Again, there’s a definite lack of documentation, but for whatever reason, Hollywood proved a tougher town than New York and by the early 1980s, Simon was forced to go to work for the very corporate studios that Wantu was supposed to be the remedy for. While he spent the next decade or so fulfilling a variety of roles in the production of dozens of series, among them The Teenage Mutant Ninja Turtles and X-Men, he had yet to completely give up on his dream, trying to develop several series on the side, including one with Don Cornelius, intriguingly titled The Lil Soul Train and the Soul Kids, but they all failed to see the light of day. Beaten down by these continual disappointments, Simon retired from animation and sank into depression, alcoholism and homelessness, vowing that he would never draw again for the rest of his life.

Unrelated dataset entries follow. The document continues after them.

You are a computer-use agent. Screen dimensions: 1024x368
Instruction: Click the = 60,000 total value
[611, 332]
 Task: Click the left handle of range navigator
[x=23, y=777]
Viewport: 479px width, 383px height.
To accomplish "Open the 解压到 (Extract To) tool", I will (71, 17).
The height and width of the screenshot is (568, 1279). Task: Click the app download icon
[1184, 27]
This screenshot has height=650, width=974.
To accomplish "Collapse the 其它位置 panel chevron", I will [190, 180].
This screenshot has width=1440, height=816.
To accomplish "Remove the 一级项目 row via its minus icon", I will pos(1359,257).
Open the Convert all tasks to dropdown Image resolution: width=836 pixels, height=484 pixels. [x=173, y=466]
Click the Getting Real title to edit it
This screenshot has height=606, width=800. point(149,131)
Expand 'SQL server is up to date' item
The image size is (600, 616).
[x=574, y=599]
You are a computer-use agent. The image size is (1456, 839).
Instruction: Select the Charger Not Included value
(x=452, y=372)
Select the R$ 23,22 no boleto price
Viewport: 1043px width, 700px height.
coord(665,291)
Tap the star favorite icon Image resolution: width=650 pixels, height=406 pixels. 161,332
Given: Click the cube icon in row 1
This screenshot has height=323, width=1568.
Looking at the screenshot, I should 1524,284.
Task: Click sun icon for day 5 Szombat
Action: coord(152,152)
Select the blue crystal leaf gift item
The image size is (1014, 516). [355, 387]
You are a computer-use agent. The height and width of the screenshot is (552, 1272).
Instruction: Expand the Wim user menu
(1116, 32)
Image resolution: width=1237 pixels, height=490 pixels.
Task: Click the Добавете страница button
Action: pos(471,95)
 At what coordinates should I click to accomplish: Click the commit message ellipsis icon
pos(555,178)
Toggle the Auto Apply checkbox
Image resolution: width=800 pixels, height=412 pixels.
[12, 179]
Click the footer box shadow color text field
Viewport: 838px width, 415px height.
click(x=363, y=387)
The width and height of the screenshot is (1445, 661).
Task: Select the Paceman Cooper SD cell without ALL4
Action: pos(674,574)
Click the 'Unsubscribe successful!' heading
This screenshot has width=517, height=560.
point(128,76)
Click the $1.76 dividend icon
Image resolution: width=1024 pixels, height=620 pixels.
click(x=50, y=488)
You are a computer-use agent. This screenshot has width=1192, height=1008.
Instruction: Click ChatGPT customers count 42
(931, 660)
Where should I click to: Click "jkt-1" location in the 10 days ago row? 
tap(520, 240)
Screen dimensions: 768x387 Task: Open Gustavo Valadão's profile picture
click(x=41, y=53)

And for ten years, he kept that vow. He did his best to put his past, his many successes and failures, behind him, until one day a friend gave him a set of oil pastels and challenged him to do a portrait of a local man, the 85-year-old grandson of a former slave. After reluctantly agreeing, Simon rediscovered the simple joy of making marks on paper, of pure creation. “I said wow- I think I’ve got something here,” Simon told one of the few reporters who covered his return to art, “the whole itchy, twitchy animation cartoon feeling is back, it’s back!” Inspired, he began creating likenesses of people he admires, especially Barack Obama, whose historic election shares some small parallels with Simon’s own attempts to break down color barriers in the animation industry. He’s a long way from those days -- from running his own studio and delighting millions of children -- but he’s at least returned to the creative passion that inspired him to dream big in the first place, at least put a hopeful epilogue on a story that very nearly ended in tragedy.
Now, will someone please get this man a Wikipedia page?